NATUURLEXICON


Beekrombout

Gomphus vulgatissimus


De Beekrombout Gomphus vulgatissimus komt voor bij schone rivieren en beken met een sterk meanderend verloop en een zand- of grindbodem. Naast de wateren zijn vaak open bosjes, weiden en struikgewas te vinden, waar de paring plaatsvindt en waar op insecten wordt gejaagd.

Deze rombout heeft een vleugelspanning tot 7 cm en vliegt van mei tot juli.
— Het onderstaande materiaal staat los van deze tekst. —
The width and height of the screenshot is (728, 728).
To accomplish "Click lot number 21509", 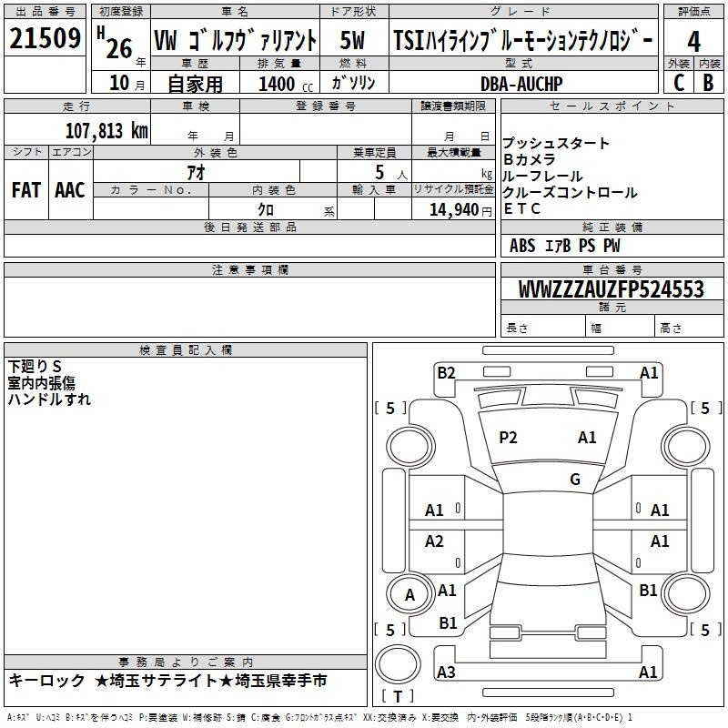I will point(46,39).
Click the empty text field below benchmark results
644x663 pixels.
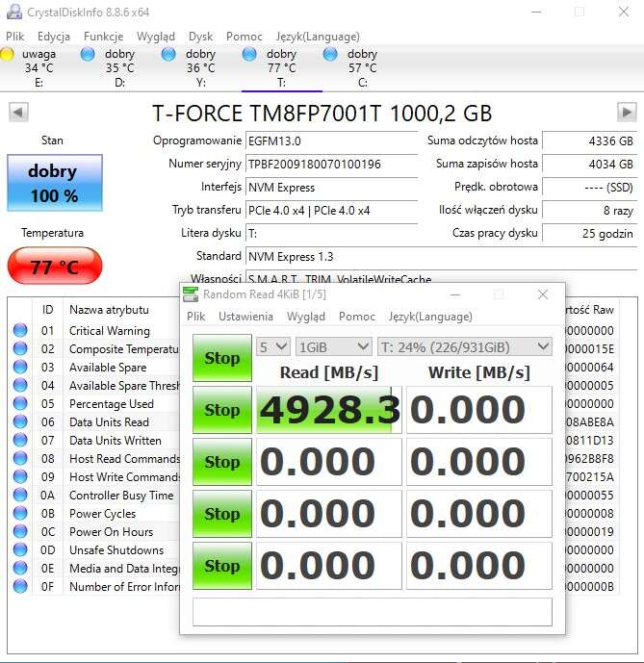pos(373,612)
De poten van deze libel zijn volledig zwart. De grondkleur van het mannetje is groenig geel, die van het vrouwtje geel. Mannetje en vrouwtje hebben een knotsvormig achterlijf. De larven leven in stromend water in de middenloop van rivieren en brede beken. De nimf is sterk afgeplat met een min of meer afgeronde achterlijfspunt.

De volwassen libel is tijdens de jacht op prooien vaak ver verwijderd van het water waarin hij als nimf leefde.
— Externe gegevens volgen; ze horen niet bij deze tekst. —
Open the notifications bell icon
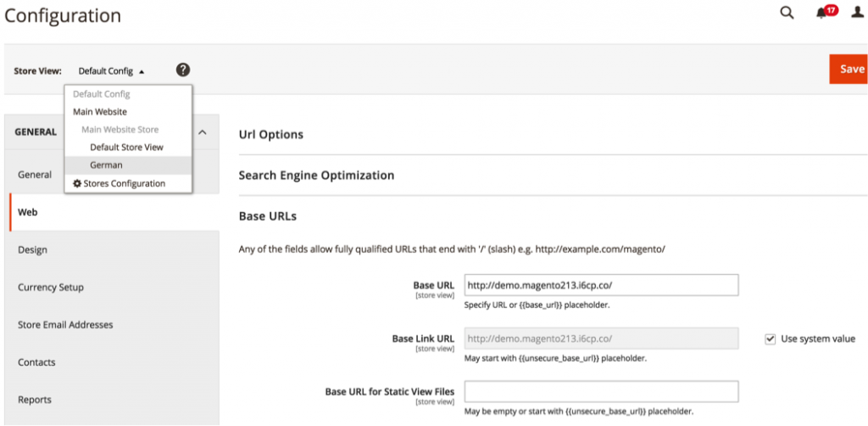Viewport: 868px width, 426px height. 821,14
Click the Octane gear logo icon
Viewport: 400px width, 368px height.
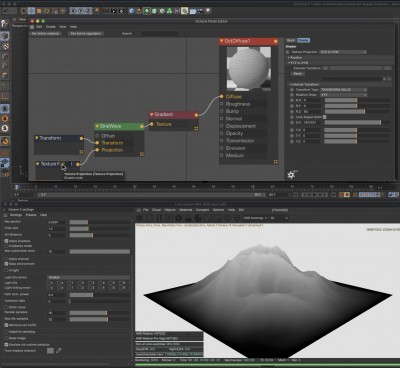[292, 175]
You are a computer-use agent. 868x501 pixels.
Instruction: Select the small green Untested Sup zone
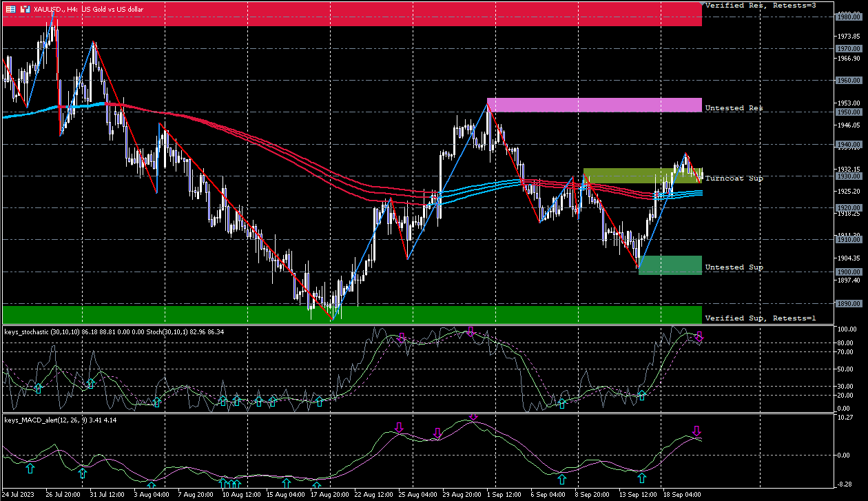pos(670,265)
De kanalisatie van beken en de waterverontreiniging hebben de aantallen doen slinken.

Als bedreigingen kent deze libel de rechttrekking en kanalisatie (met harde beschoeiing) van beken en rivieren, waardoor de verschillen in stroomsnelheden en de noodzakelijke zandbanken voor de larven verdwijnen. Ook waterverontreiniging en het dichtgroeien van de oevers en de zandbanken zijn nefast voor deze libel.

Om deze soort te beschermen moet de dynamiek van riviersystemen bevorderd worden, zodat er weer meanders, stroomversnellingen en zandbanken ontstaan. De verontreiniging moet worden aangepakt en er moet worden gezorgd voor een afwisseling tussen zonnige en beschaduwde delen op de oevers.

De verbetering van de waterkwaliteit én het feit dat men de beken en rivieren opnieuw meer laat meanderen (als buffer tegen overstromingen) zorgen voor een gunstige wind voor deze soort.